L’Église créée par Rick Warren a d’ailleurs fait les frais de ces positions conservatrices en février dernier, se faisant exclure avec quatre autres de la Convention après que ces dernières ont ordonné des femmes. Saddleback, qui compte environ 57 000 fidèles et représente la deuxième mégachurch baptiste outre-Atlantique, a fait appel. Son recours sera examiné dans les deux prochains jours.

Souvent décrit comme membre de l’aile « progressiste » de la SBC, Rick Warren ne milite que depuis peu pour une meilleure inclusion des femmes dans les Églises de sa dénomination. Une évolution de sa pensée qu’il explique en vidéo sur un site Internet créé au début du mois de juin et sur lequel il fournit aux fidèles un argumentaire biblique en faveur du pastorat féminin. Il indique avoir changé d’avis après plusieurs d’années d’étude des textes. Rejetant tant l’égalitarisme que la complémentarité homme-femme selon laquelle les deux ne sont pas destinés aux mêmes tâches, il affirme que ces positions ont des « faiblesses » et « ignorent des versets bibliques ».

Lettre ouverte

Le célèbre pasteur n’hésite pas, depuis plusieurs jours, à donner le ton de son intervention et à affirmer une position contraire à celle de la majorité de la SBC sur les réseaux sociaux.

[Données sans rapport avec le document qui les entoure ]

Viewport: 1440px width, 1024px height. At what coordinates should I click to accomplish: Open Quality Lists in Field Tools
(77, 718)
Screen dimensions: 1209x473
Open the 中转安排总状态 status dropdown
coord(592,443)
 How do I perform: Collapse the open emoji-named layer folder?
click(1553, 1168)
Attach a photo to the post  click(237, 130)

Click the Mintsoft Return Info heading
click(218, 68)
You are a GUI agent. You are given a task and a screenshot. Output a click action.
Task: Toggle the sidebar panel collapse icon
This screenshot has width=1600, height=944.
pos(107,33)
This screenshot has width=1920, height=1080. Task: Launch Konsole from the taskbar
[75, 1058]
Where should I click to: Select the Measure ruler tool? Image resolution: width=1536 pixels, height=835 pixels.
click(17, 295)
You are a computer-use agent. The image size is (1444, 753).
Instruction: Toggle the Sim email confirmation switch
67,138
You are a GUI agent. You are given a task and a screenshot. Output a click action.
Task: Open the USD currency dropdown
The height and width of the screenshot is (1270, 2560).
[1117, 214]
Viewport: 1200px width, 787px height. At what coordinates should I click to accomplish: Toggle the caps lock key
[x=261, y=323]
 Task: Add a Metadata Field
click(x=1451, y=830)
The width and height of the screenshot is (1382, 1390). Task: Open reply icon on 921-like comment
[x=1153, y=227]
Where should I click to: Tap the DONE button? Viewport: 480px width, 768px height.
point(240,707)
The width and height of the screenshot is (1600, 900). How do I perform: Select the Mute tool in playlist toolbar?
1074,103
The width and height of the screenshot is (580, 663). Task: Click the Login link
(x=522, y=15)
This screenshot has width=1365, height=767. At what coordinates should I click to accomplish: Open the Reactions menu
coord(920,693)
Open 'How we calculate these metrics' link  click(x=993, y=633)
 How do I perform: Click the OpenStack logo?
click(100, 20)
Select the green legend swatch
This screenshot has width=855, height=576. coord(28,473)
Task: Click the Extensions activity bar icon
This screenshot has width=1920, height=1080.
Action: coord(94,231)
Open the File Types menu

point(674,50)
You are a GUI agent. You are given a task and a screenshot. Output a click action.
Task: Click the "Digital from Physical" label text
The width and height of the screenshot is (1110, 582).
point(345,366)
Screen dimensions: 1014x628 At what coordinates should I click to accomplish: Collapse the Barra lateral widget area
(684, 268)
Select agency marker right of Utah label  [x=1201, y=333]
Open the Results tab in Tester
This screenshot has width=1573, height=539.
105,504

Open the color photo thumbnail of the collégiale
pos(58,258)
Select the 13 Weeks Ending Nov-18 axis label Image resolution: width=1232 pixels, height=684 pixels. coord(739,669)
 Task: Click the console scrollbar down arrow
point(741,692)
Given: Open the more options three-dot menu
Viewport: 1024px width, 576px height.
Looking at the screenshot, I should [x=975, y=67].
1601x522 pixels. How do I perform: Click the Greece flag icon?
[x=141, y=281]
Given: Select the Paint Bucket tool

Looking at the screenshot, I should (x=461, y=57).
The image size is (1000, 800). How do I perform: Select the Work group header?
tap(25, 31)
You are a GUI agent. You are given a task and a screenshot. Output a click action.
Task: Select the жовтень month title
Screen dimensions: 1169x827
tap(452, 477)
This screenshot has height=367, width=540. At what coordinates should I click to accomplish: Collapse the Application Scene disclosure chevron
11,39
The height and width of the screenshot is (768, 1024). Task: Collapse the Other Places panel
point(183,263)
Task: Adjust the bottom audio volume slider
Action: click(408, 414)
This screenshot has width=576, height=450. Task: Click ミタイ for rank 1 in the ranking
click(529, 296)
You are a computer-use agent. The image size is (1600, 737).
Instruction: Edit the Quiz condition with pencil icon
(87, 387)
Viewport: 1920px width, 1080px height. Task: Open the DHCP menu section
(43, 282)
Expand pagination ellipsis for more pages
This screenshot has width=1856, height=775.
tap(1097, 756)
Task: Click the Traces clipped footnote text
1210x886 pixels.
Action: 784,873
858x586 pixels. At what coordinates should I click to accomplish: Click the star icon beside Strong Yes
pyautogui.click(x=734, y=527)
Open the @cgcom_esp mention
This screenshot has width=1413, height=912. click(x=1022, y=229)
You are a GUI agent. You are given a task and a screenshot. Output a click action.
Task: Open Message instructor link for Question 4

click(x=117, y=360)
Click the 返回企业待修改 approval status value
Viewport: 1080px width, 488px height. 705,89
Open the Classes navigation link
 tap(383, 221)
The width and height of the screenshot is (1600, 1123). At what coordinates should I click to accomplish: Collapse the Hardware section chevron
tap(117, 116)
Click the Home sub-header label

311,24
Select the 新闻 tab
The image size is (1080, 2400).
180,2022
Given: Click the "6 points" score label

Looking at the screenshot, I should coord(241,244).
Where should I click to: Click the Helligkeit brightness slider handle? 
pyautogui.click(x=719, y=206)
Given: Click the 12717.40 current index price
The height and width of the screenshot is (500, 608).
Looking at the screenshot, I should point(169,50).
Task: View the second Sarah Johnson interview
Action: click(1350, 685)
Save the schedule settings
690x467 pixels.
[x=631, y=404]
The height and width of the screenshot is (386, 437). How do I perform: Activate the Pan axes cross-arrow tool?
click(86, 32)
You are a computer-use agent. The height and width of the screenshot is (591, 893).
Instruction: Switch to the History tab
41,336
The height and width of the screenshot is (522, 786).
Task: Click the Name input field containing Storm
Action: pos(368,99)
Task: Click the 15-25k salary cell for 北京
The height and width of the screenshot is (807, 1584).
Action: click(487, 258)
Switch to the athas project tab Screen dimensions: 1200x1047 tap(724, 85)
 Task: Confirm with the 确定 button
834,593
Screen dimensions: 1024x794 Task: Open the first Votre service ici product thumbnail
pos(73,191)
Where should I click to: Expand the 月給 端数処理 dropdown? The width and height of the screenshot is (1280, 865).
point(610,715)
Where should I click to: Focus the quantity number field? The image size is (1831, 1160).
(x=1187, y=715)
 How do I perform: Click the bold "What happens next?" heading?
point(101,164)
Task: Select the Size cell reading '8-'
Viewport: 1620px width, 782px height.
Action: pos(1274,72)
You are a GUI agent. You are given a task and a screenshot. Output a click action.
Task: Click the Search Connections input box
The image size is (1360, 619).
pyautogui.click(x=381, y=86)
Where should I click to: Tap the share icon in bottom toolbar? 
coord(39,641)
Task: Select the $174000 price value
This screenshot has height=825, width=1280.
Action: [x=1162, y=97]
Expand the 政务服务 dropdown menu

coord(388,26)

Alors que la constitution en vigueur de la Convention baptiste affirme que le ministère de pasteur est réservé aux « hommes », il relève non sans ironie sur Twitter que son Église et la SBC ne sont en désaccord « que sur un seul mot : hommes ». « Nous sommes d’accord à 99,99 %. N’est-ce pas assez ? » pour rester membre de cette institution, insiste-t-il.

« Les fondateurs (de la SBC, NDLR) n’ont jamais voulu que notre Convention soit définie ou unifiée par une compilation de déclarations doctrinales établies par des hommes », a-t-il récidivé lundi, arguant que des différends doctrinaux de ce type n’avaient auparavant jamais mené à des exclusions. « La Bible elle-même suffisait. »

Dimanche, Rick Warren a également publié sur les réseaux sociaux une lettre ouverte intitulée « Mes excuses aux femmes chrétiennes », dans laquelle il présente comme son « plus grand regret en 53 années de ministère » son absence « d’exégèse personnelle ». « Honte à moi », écrit-il. « Je les ai empêchées d’utiliser les dons spirituels et les compétences de leadership que le Saint-Esprit a souverainement placés en elles (…) », conclut-il, pressentant que son argumentaire lors de l’Assemblée de la SBC ne suffira pas à convaincre la majorité des 12 000 représentants. « (…) J’aimerais pouvoir tout recommencer. Femmes chrétiennes, voulez-vous me pardonner ? » Lui-même a quitté son poste à la tête de Saddleback après avoir ordonné pasteures trois femmes en 2021.